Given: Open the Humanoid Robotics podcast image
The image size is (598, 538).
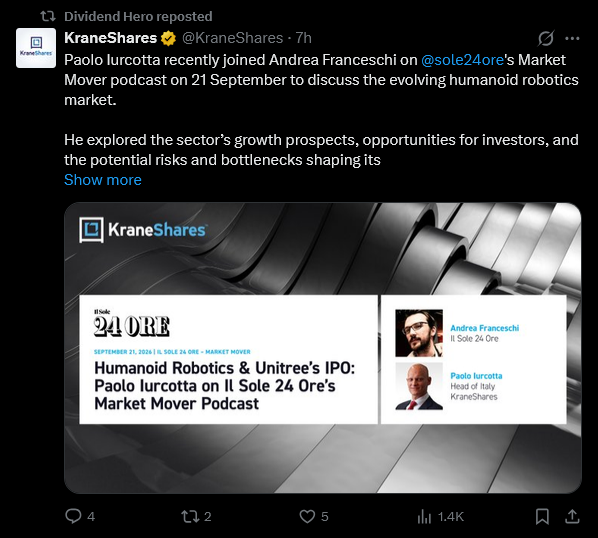Looking at the screenshot, I should [x=323, y=348].
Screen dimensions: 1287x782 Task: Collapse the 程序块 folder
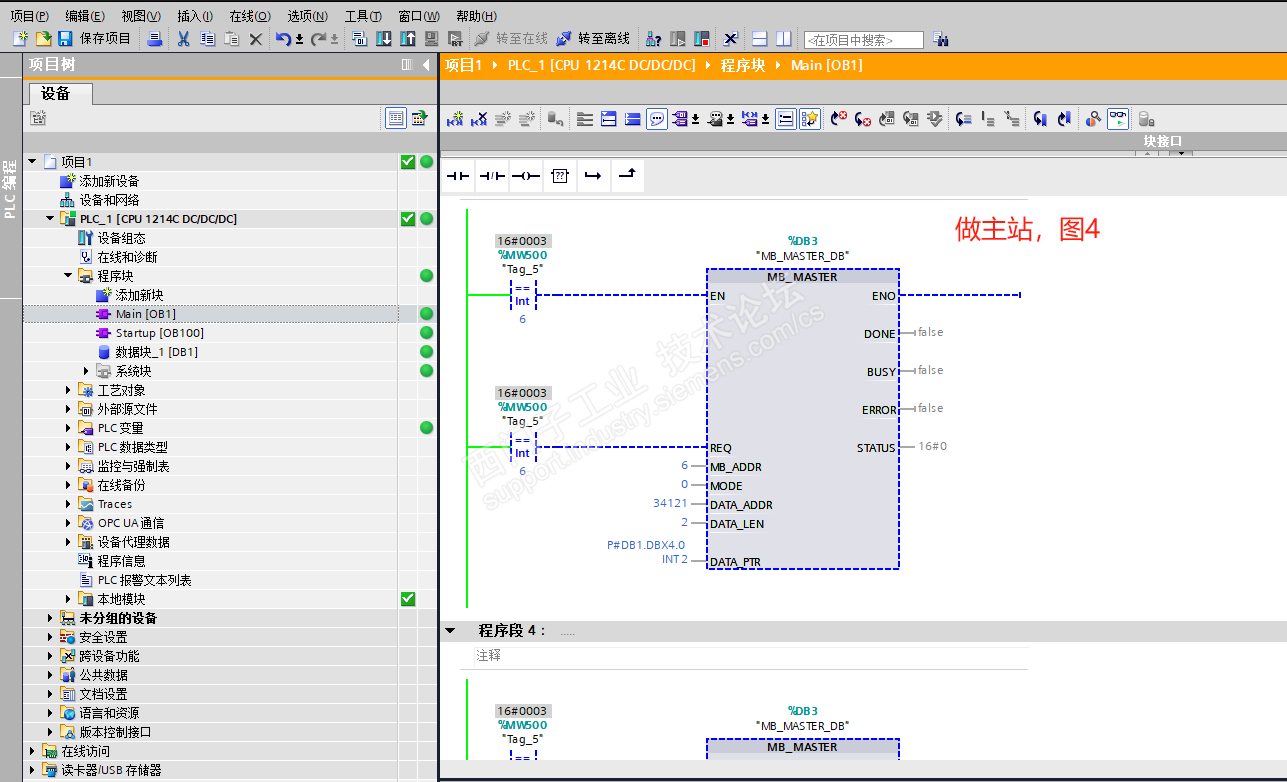click(69, 276)
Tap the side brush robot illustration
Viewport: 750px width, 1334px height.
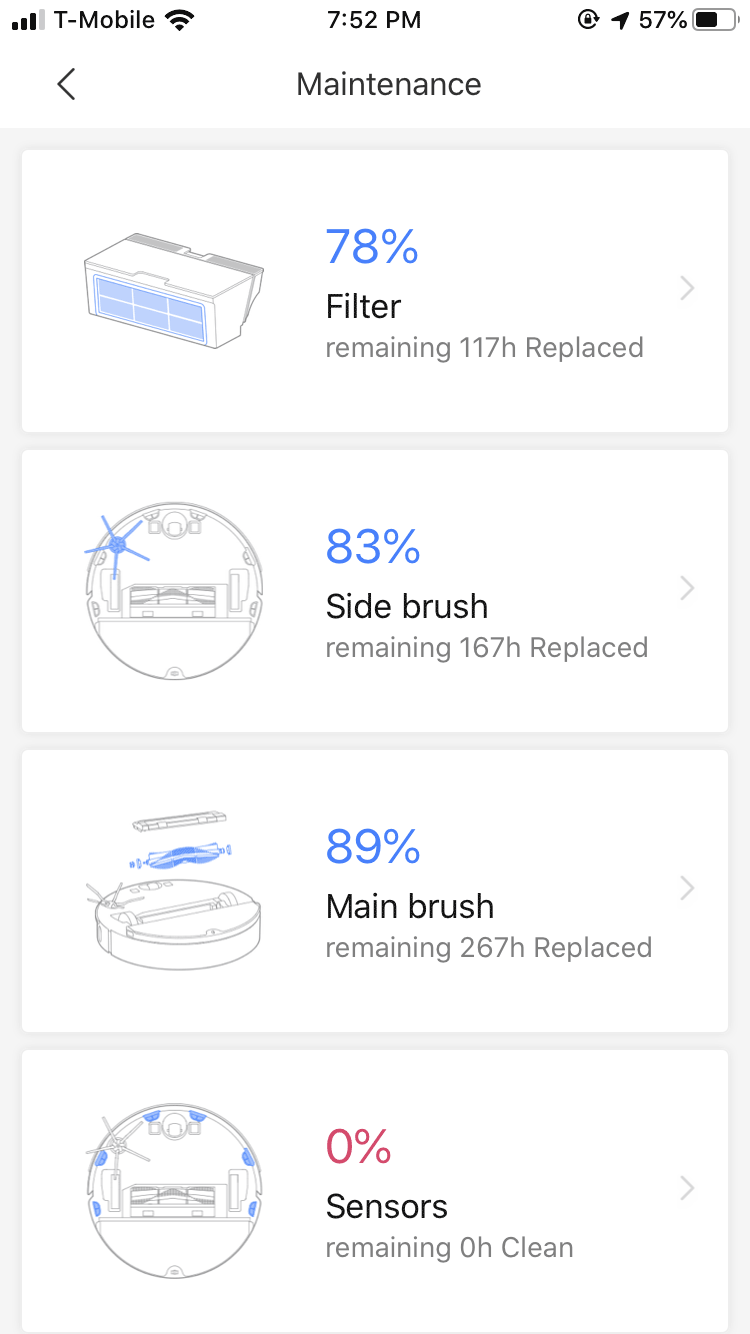tap(174, 590)
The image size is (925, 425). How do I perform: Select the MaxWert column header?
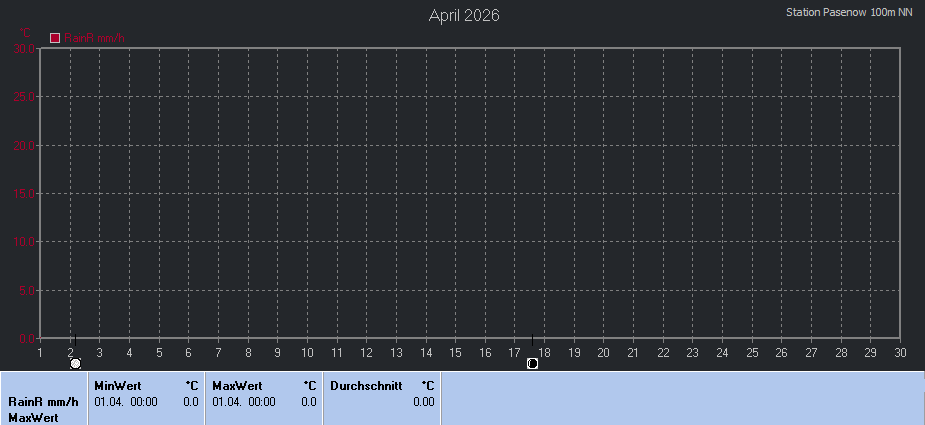237,385
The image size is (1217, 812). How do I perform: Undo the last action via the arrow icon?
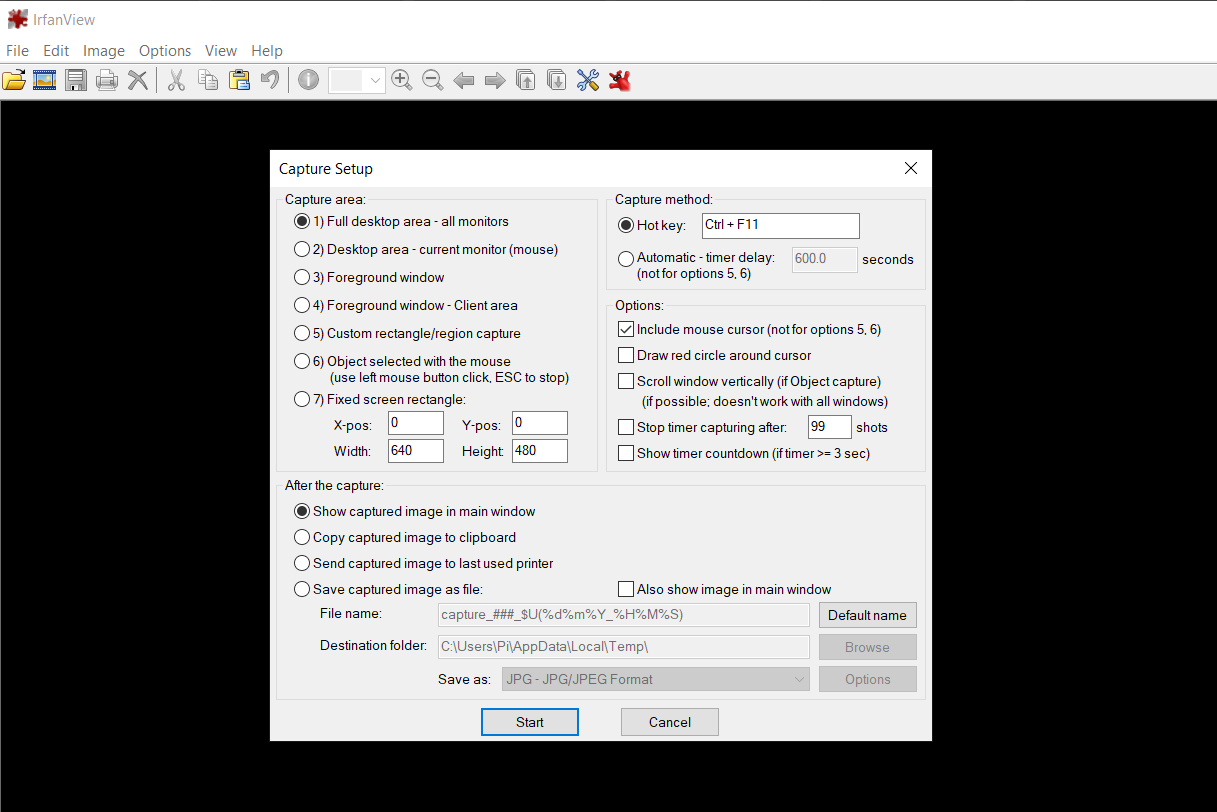(x=270, y=80)
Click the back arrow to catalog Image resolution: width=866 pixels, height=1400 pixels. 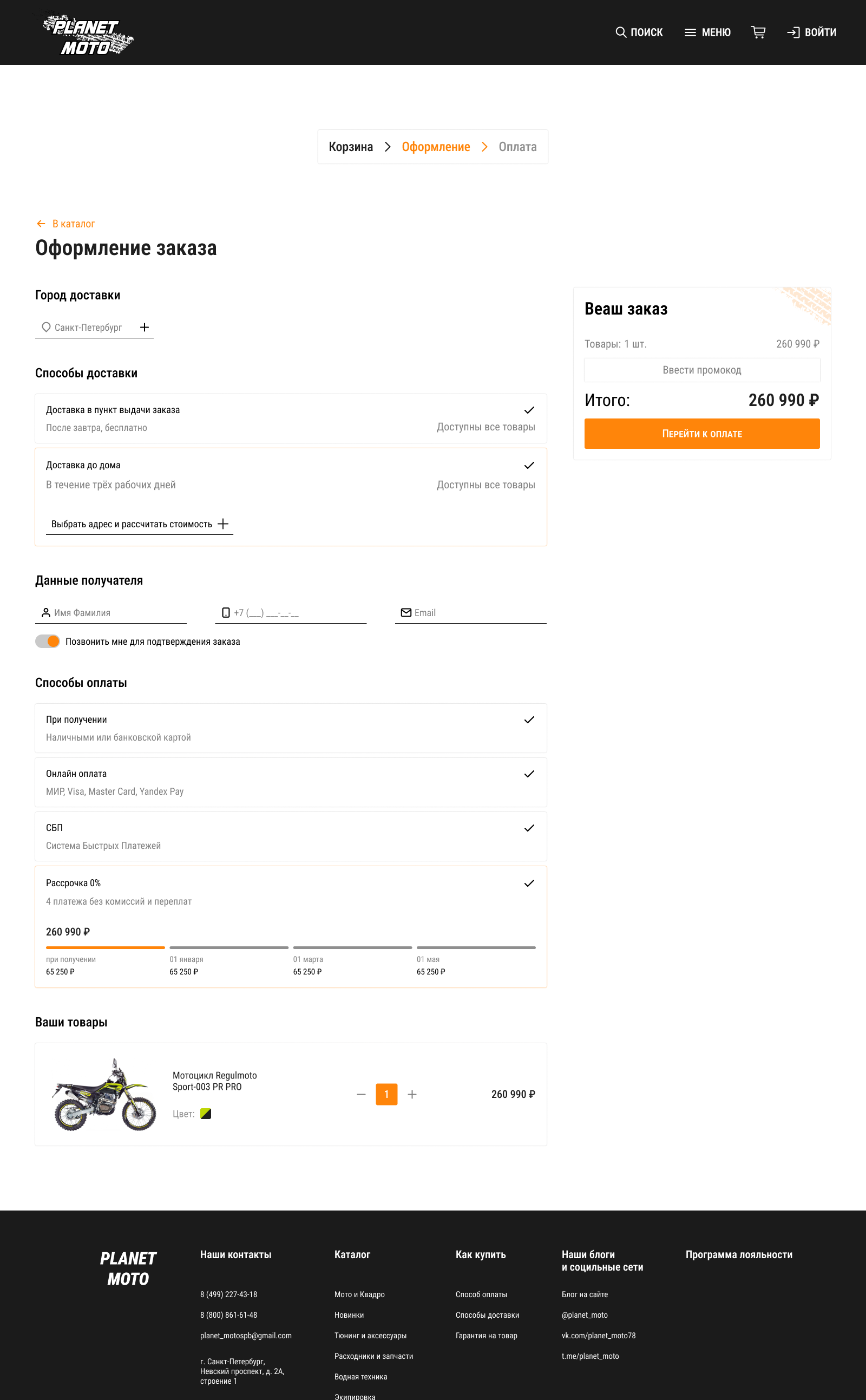tap(41, 224)
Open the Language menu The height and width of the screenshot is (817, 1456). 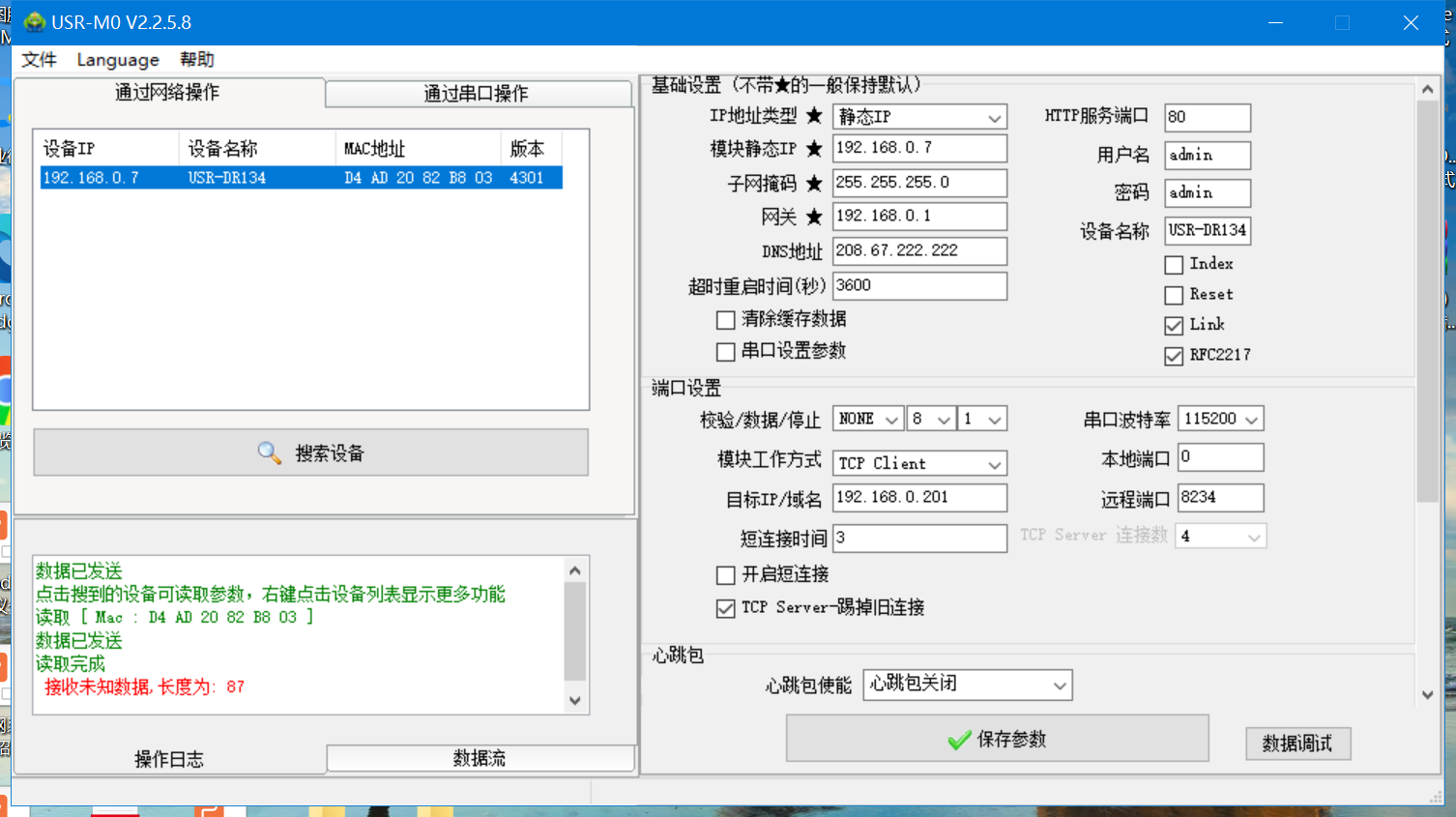click(118, 60)
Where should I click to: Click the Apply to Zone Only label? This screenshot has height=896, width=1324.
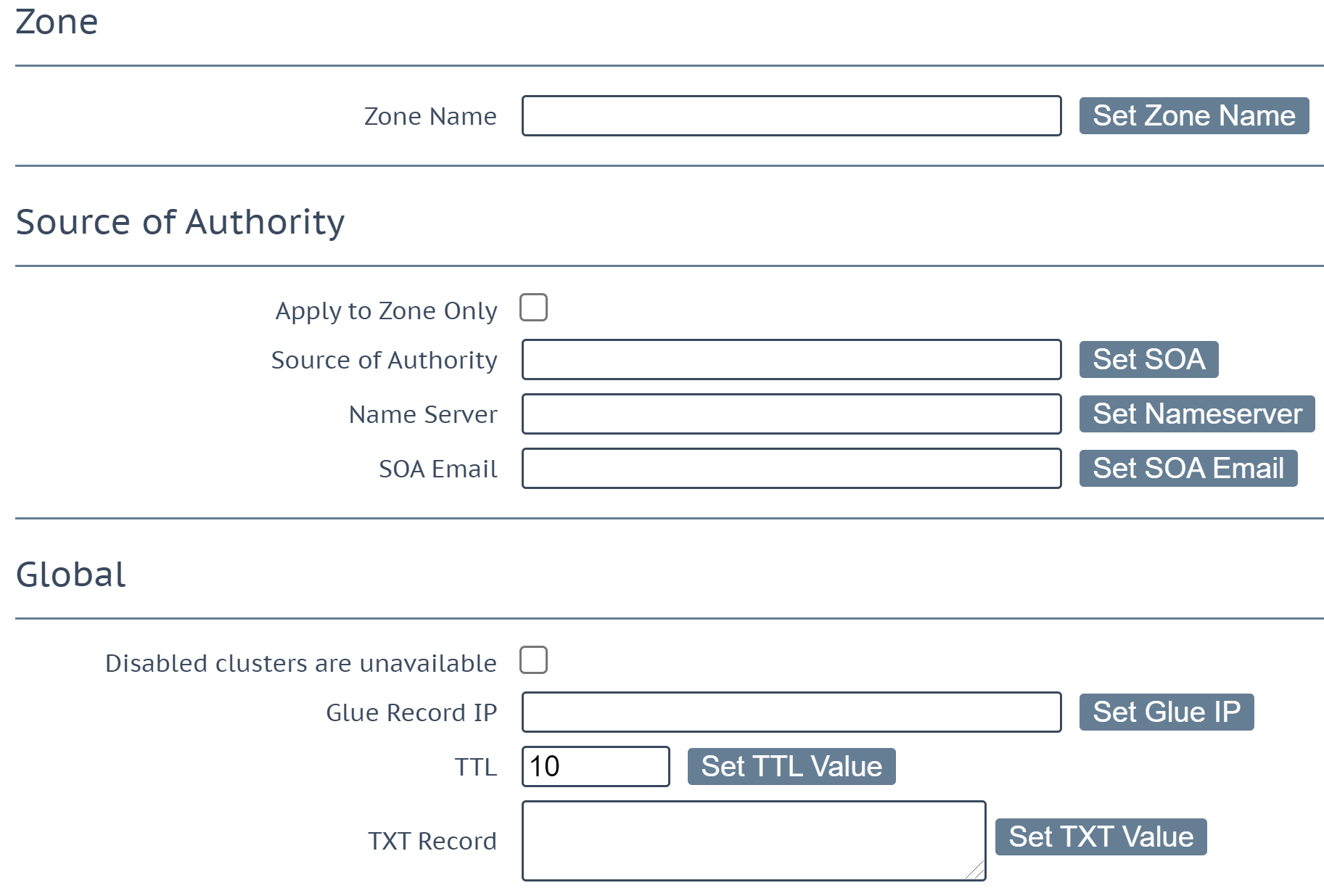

--------------------

# Task objective:
Return the rows from the first line through the line that contains "click(69, 276)", both included, exactly as they appear, leaving out the pictures.

# Response:
Given: Open the Humanoid Robotics podcast image
The image size is (598, 538).
Looking at the screenshot, I should [x=323, y=348].
Screen dimensions: 1287x782 Task: Collapse the 程序块 folder
click(69, 276)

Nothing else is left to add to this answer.